### Problem to work on:
Once you find the line in the listing below that contains "Identify the click", copy it and every following line exactly, stopping at the end.
--- Exercise material Enclosed Below ---
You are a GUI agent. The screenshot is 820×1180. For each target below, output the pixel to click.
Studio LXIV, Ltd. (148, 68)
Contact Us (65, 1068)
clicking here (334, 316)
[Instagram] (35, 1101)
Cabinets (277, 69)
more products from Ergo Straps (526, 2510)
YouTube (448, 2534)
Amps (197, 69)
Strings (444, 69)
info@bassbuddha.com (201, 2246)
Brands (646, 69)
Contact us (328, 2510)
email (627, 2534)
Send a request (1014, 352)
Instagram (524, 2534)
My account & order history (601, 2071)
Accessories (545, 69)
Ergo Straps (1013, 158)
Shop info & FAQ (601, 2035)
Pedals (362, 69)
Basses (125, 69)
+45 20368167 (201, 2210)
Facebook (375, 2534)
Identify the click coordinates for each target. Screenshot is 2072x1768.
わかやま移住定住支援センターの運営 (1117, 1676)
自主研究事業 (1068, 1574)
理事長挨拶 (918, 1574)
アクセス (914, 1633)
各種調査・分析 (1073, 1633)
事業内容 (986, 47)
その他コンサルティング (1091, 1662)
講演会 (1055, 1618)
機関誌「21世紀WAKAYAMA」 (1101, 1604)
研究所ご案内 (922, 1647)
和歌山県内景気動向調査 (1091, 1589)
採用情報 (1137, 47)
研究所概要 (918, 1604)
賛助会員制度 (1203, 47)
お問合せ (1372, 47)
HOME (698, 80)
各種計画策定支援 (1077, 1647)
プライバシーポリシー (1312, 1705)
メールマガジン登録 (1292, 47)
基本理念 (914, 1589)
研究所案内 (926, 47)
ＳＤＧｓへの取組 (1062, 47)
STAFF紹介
--- End of Enclosed Exercise material ---
### Answer for the task:
Identify the click coordinates for each target. Screenshot is 2072x1768.
わかやま移住定住支援センターの運営 (1117, 1676)
自主研究事業 (1068, 1574)
理事長挨拶 (918, 1574)
アクセス (914, 1633)
各種調査・分析 (1073, 1633)
事業内容 (986, 47)
その他コンサルティング (1091, 1662)
講演会 (1055, 1618)
機関誌「21世紀WAKAYAMA」 (1101, 1604)
研究所ご案内 (922, 1647)
和歌山県内景気動向調査 (1091, 1589)
採用情報 (1137, 47)
研究所概要 (918, 1604)
賛助会員制度 (1203, 47)
お問合せ (1372, 47)
HOME (698, 80)
各種計画策定支援 (1077, 1647)
プライバシーポリシー (1312, 1705)
メールマガジン登録 (1292, 47)
基本理念 (914, 1589)
研究所案内 (926, 47)
ＳＤＧｓへの取組 (1062, 47)
STAFF紹介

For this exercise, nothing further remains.